** SUPPLIED DATA follows **
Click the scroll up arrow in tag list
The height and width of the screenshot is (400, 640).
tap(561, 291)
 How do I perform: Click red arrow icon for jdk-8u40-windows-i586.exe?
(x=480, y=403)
** End of SUPPLIED DATA **
WHAT YOU NEED TO DO – Output every line of the listing exactly as written.

WRITTEN RESPONSE –
Click the scroll up arrow in tag list
The height and width of the screenshot is (400, 640).
tap(561, 291)
 How do I perform: Click red arrow icon for jdk-8u40-windows-i586.exe?
(x=480, y=403)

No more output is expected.